◆ **Your goal**:
Once you find the line with "Click the Hip cross-section header" in the entries below, return exactly every line from it through the line with "Screen dimensions: 800x667".
##### Source records
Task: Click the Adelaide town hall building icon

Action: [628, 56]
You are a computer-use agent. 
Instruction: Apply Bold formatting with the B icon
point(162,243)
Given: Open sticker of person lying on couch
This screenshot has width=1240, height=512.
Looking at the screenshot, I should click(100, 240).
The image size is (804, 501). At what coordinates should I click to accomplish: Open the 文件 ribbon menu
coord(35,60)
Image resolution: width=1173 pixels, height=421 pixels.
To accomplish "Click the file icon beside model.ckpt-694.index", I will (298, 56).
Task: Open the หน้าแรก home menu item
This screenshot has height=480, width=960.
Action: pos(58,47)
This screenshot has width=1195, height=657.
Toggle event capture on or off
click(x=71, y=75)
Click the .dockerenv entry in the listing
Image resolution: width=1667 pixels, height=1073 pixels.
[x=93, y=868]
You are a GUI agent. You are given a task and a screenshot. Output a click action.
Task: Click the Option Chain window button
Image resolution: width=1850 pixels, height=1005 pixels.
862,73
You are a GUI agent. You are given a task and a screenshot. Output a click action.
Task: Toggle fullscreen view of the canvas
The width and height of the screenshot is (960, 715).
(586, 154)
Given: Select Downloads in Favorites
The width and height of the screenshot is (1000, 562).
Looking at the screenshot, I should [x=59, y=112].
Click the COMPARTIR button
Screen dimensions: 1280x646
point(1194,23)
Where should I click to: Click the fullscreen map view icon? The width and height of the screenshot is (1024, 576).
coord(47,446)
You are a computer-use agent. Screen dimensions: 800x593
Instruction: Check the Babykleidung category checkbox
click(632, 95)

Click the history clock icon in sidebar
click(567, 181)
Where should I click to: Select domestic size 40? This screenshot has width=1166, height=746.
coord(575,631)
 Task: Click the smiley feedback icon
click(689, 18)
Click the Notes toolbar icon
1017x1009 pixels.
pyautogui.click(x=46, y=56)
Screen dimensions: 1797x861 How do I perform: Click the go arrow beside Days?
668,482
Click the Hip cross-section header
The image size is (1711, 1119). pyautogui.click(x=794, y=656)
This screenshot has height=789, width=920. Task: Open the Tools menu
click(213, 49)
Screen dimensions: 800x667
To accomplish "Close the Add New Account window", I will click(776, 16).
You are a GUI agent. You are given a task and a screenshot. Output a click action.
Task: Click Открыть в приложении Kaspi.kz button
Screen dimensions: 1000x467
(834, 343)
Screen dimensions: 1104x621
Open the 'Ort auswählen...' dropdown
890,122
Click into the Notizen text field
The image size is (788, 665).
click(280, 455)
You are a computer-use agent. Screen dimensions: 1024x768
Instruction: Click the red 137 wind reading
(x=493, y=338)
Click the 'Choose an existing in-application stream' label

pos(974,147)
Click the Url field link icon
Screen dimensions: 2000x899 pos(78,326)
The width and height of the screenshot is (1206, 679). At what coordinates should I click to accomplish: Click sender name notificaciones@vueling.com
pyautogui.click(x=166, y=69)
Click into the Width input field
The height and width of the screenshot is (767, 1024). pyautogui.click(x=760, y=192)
##########
◆ **Written response**:
Click the Hip cross-section header
The image size is (1711, 1119). pyautogui.click(x=794, y=656)
This screenshot has height=789, width=920. Task: Open the Tools menu
click(213, 49)
Screen dimensions: 800x667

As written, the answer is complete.